Kenya president-elect Uhuru Kenyatta's lawyers argued Monday that the International Criminal Court should dismiss crimes against humanity charges against him over post-2007 election violence.
Lawyer Steven Kay asked a three-judge bench at The Hague-based court to scrap his client's July trial date and send the case back to the pre-trial chamber, after prosecutors last week dramatically dropped all charges against Kenyatta's co-accused.
The evidence against top civil servant Francis Muthaura was critically undermined by the withdrawal of key witness testimony, and Kay said the five charges against Kenyatta, including rape and murder, should now also be reconsidered.
Should the charges against Kenyatta stand, he will become the first-ever president to have to fly off to The Hague to face a trial that could last at least two years shortly after taking office.
Kenyatta, 51, was proclaimed Kenyan president just over a week ago following the first elections after the east African country's deadly post-poll violence five years ago in which ICC prosecutors say some 1,100 people were killed.
Prosecutors suspect Kenyatta of having paid the Mungiki, a sect-like criminal gang notorious for beheading its victims, to lead reprisal attacks and defend the Kikuyu community when violence ripped through Kenya following disputed polls in late 2007.
Kenyatta has rejected the allegations.
His defence argues that a statement by a prosecution witness, known as "OTP-4" who later recanted testimony, lay at the heart of the case.
Because of the withdrawal of that witness "this matter has to go back for reconfirmation by the pre-trial chamber," Kay told the court.
"To a certain extent we have lost faith in the decision-making as we warned the pretrial chamber of the quality of the evidence and we were ignored," Kay said.
"The evidence against Mr Muthaura which called for the case to be withdrawn is exactly the same for Mr Kenyatta," Kay insisted.
Presiding judge Kuniko Ozaki repeatedly warned an increasingly frustrated Kay to stick within the time limits allocated to put forward his case.

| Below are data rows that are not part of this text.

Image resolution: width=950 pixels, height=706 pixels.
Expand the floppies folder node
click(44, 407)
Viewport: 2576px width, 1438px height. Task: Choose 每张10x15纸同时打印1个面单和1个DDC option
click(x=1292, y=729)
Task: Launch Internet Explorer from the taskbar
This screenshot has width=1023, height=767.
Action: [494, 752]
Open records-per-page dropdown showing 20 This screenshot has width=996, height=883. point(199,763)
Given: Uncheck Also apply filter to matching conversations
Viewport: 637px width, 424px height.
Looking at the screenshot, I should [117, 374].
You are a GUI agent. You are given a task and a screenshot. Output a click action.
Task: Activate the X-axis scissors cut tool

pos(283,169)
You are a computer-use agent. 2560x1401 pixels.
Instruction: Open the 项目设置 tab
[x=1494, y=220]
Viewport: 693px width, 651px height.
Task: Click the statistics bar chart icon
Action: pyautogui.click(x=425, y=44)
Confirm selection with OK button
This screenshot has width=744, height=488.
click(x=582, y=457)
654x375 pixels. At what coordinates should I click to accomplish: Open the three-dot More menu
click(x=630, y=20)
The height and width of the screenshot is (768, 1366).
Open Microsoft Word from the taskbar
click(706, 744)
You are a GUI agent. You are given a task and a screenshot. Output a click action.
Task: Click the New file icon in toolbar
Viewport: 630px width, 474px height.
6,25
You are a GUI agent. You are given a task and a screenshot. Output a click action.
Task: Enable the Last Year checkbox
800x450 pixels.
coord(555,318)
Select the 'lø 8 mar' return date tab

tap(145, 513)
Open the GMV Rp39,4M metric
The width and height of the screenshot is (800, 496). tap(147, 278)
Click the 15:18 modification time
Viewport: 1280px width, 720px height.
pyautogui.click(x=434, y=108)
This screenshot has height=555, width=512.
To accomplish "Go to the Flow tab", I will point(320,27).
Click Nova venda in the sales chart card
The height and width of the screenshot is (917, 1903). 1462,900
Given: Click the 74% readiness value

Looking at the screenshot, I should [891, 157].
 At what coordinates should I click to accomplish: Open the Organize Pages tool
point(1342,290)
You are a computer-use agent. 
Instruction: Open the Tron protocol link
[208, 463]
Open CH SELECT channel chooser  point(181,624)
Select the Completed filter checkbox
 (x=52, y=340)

A pre-trial judge's decision in January last year to confirm the charges against Kenyatta, son of Kenya's founding father Jomo Kenyatta, was based on the "crucial evidence" by OTP-4 who placed the top politician at meetings with Mungiki members.
But witness OTP-4 has since been discredited with ICC chief prosecutor Fatou Bensouda dropping all charges against Kenyatta's co-accused, former civil servant Muthaura on March 11 as a direct result.
It was the first time ICC prosecutors decided to drop a case since the world's first permanent independent war crimes court began operating in 2002.
Kenyatta -- one of Africa's richest and most powerful men -- and Muthaura were charged for their alleged involvement in fomenting the wave of deadly 2007-08 violence.
Kenyatta's running mate William Ruto is also facing an ICC trial related to the post-poll bloodshed on May 28.
More than 663,000 people were displaced in Kenya's Rift Valley after fights between rival supporters, prosecutors said, when politically motivated riots soon turned into ethnic killings, which in turn sparked further reprisals.
The clashes destroyed Kenya's image as a beacon of stability in the region, hurt its tourism industry and exposed long-simmering ethnic rifts among its population.
In Kenya on Monday attention however was focused on another court case, a legal challenge filed Saturday by outgoing Prime Minister Raila Odinga alleging the March 4 polls that elected Kenyatta were rigged.
There was little or no mention of the ICC case made in Kenyan newspapers, which instead focused on Kenyatta's appeal on Sunday for people to "pray and maintain peace" as he led church prayers on the Indian Ocean coast.